現地参加がなかったとはいえ, IJCAI や AAAI とコミュニティは共通しており, ホーム感がある場所ではある. 実際, 見知った顔もそこそこいて, ボッチ参加していたとはいえ, ちょくちょく知り合いに出くわした. お陰様でそこまで寂しくはなかった.

本会議の採択率は20%ほど, 今回は230本が採択されたらしい. 決して大きくはなく, 参加者も600人ほどだが, 質の良い論文が集まる良い会議である. 中国・アメリカからの論文がマジョリティなのは他の AI 系の会議と一緒. 私はイギリス枠でカウントされていたかもしれない.

AAMAS といえばマルチエージェントの印象が強いが, 今回一番枠を占めていたのは強化学習で, これには他の人も驚いていた. とはいえ Keynote の一つは強化学習の透明性・説明性の話であったりして, そんなものかもしれない. ちなみに 2022 年のパリ滞在時に VUB AI センター@ブリュッセルにて講演する機会 があったのだが, そのラボのボスである Ann が講演者である. 当時は「AAMAS で会うかもね」と言ってくれたのだが, 本当に会ってしまった. フラグを回収する瞬間はいつだって良いものだ.

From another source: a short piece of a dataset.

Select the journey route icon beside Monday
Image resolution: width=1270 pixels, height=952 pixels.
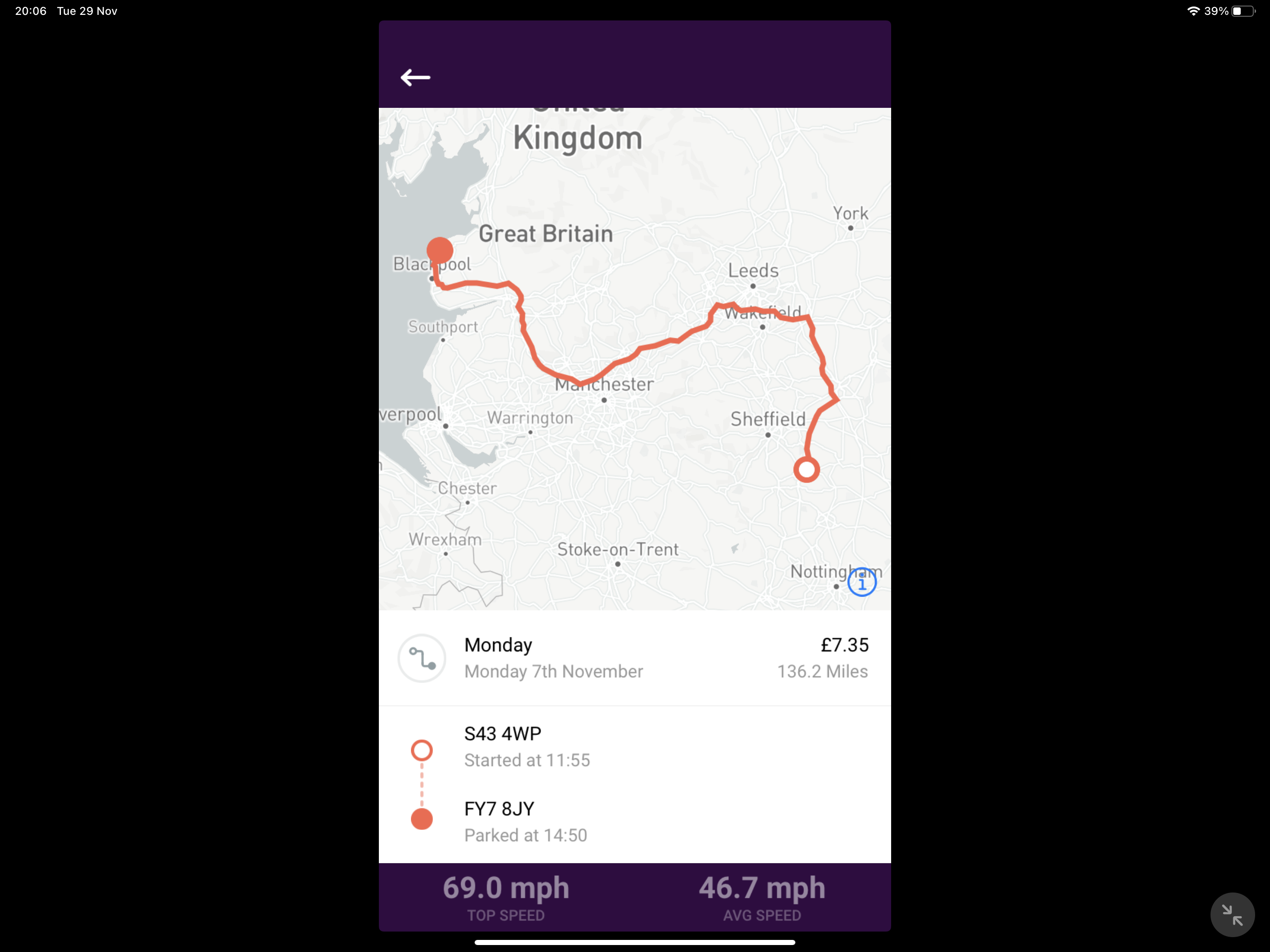tap(422, 658)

こういう類のばったり話だと, IJCAI-22@ウィーンAAAI-23@ワシントンDC でばったり出くわした, エージェント系コミュニティで育った日本語話者同年代の珍しい人がいたのだが, なんと今回も遭遇した. 学位をとってアカデミアを離れると言っていたのが少し寂しい. 会うたびにそれぞれ人生のステージが変わっていて, ケンブリッジに行く前にイギリス話を色々教えてくれたりしたのだが, もうそんなことは今後ない.

(オークランド大学で行われたレセプション)

上の年代の研究者の方々にキャリアを気にしてもらっていて, 「ファカルティに興味あるなら相談に乗る」やら「プランニングでラボ出すのは良いタイミングだと思う」などなど, ありがたい言葉をいただき. 多くの人は博士課程終了後に研究を牽引する活動をやめてしまうので, 下の世代で続けそうな人間には思うことがあるのかもしれない.

(バンケット, 踊りがキレキレだった)

自分の発表はもう手慣れたもので, 会場から笑いをとるのもお茶の子さいさいである. 一つ前の発表が学習ベースのマルチエージェント経路計画をやっていたのだが, その後に KO が意気揚々と state-of-the-art をぶち壊していくものだから, 主著の学生が戦々恐々としていた. 頑張って乗り越えるしかないよ, 私もそうしてきた.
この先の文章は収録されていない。